Relations require one index lookup for every relation and therefore they must be slower than the direct pointers that object databases use. I repeat my challenge from TSS to provide an equivalent solution for storing and loading a deep tree. I bet that you will not get close to 1/10th of the speed of my db4o solution with a relational approach, and an O-R mapper will certainly not improve your chances.
import java.io.*;
import com.db4o.*;
public class Tree {
static final String FILE = "tree.yap";
static final int DEPTH = 15;
Tree preceding;
Tree subsequent;
public static void main(String[] args) {
new File(FILE).delete();
Tree tree = createTree(DEPTH);
ObjectContainer objectContainer = Db4o.openFile(FILE);
long start = System.currentTimeMillis();
objectContainer.set(tree);
long id = objectContainer.ext().getID(tree);
objectContainer.close();
long stop = System.currentTimeMillis();
System.out.println("Time to store tree: " +
(stop - start) + "ms");
objectContainer = Db4o.openFile(FILE);
start = System.currentTimeMillis();
tree = (Tree)objectContainer.ext().getByID(id);
objectContainer.activate(tree, Integer.MAX_VALUE);
stop = System.currentTimeMillis();
System.out.println("Time to load tree: " +
(stop - start) + "ms");
objectContainer.close();
}
public static Tree createTree(int depth){
if(depth < 1){
return null;
}
Tree tree = new Tree();
tree.preceding = createTree(depth - 1);
tree.subsequent = createTree(depth - 1);
return tree;
}
}
http://groups-beta.google.com/group/de.comp.lang.java/msg/44da4c8de9c121ed?dmode=print
It's in German. Translation (logical errors are not mine, but Carls):
"In a relational database a join is a primary key and a foreign key (sic!). A query that aggregates from several tables can only work if there is a foreign key. Thats why you have to modify your database model for every new link."
Well, he almost got the description of relationships and data access in a network database right (his own product), but I was shocked that this kind of misinformation and misuse of terminology could come from an "expert" in the field. Any further discussion is pointless at this level.
Somehow the practical result works very good and my above challenge will prove it, if you dare to compare.

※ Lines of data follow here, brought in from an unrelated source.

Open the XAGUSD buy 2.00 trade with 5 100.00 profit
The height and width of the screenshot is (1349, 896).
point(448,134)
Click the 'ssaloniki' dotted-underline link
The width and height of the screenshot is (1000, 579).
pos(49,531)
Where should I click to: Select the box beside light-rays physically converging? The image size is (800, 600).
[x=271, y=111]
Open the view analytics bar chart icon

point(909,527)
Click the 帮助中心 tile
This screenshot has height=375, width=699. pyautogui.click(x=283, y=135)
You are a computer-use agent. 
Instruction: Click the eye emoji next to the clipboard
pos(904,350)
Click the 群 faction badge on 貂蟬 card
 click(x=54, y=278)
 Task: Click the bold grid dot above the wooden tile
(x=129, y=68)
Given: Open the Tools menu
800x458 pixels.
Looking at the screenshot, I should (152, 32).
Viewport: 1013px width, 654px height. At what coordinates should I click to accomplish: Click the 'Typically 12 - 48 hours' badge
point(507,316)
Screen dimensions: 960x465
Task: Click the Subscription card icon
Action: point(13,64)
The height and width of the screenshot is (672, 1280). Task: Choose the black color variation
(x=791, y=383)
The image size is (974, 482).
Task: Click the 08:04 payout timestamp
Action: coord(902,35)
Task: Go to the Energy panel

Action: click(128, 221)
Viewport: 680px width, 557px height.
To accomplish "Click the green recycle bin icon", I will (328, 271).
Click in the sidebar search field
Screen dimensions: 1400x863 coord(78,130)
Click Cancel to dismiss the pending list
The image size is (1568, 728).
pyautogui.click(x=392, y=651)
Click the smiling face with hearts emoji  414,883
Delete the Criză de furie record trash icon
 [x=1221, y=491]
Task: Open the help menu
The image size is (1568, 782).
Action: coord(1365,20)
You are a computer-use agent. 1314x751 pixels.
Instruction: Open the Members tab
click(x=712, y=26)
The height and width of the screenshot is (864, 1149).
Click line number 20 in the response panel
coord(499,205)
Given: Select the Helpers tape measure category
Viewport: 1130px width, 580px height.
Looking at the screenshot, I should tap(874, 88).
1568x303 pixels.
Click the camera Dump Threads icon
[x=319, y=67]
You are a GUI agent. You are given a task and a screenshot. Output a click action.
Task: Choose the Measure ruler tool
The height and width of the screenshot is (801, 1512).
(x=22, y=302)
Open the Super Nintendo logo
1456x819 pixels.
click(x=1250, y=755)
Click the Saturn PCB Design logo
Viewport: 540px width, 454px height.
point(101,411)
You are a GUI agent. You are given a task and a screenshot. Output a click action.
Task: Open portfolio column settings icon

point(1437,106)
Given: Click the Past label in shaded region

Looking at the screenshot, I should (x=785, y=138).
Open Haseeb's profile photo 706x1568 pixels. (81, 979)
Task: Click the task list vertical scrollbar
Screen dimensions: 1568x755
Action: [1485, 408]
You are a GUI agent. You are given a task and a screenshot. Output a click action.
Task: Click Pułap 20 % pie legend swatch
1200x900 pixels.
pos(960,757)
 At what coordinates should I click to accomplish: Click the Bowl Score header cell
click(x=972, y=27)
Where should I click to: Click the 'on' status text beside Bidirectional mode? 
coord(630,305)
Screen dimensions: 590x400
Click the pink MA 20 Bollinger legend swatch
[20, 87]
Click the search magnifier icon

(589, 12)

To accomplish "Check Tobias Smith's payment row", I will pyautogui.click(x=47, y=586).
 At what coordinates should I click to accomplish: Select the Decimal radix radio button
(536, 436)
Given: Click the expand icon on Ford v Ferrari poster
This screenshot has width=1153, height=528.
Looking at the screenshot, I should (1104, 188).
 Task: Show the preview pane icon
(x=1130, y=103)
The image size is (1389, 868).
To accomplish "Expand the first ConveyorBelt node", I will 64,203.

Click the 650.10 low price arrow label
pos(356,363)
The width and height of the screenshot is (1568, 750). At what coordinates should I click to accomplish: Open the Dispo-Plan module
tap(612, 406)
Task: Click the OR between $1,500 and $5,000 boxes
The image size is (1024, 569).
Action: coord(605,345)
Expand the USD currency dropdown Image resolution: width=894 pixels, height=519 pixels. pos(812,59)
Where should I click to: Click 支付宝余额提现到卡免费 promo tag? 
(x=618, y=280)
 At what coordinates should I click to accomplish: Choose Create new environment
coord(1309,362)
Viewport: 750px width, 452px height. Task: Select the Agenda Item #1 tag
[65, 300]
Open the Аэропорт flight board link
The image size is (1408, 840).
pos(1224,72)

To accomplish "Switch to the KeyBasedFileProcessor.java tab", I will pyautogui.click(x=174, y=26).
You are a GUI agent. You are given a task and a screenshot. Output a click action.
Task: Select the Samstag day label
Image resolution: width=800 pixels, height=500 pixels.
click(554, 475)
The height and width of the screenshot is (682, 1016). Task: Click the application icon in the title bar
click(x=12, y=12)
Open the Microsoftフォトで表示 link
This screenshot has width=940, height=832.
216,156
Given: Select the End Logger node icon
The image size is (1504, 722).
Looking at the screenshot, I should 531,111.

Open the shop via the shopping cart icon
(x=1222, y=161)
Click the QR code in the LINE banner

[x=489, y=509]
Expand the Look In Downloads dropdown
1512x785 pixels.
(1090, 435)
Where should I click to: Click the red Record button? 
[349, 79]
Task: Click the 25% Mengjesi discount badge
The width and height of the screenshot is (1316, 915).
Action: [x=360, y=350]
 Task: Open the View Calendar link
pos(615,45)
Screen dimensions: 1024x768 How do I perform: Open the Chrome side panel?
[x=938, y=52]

Your refusal not to take up the challenge will let anyone assume that you do not see a chance for yourself to get close to 1/10th of our speed.
I can't remember sarcasm ever being a successful reply to facts.
Please continue writing books.
We write software.
"Pointer tables in an object database are something different".
We do not use pointer *tables* to load members of objects. We use direct *pointers* from objects to members with one single indirection for transactional purposes. Performance for navigation stays flat-out-exactly-the-same, no matter how many objects there are.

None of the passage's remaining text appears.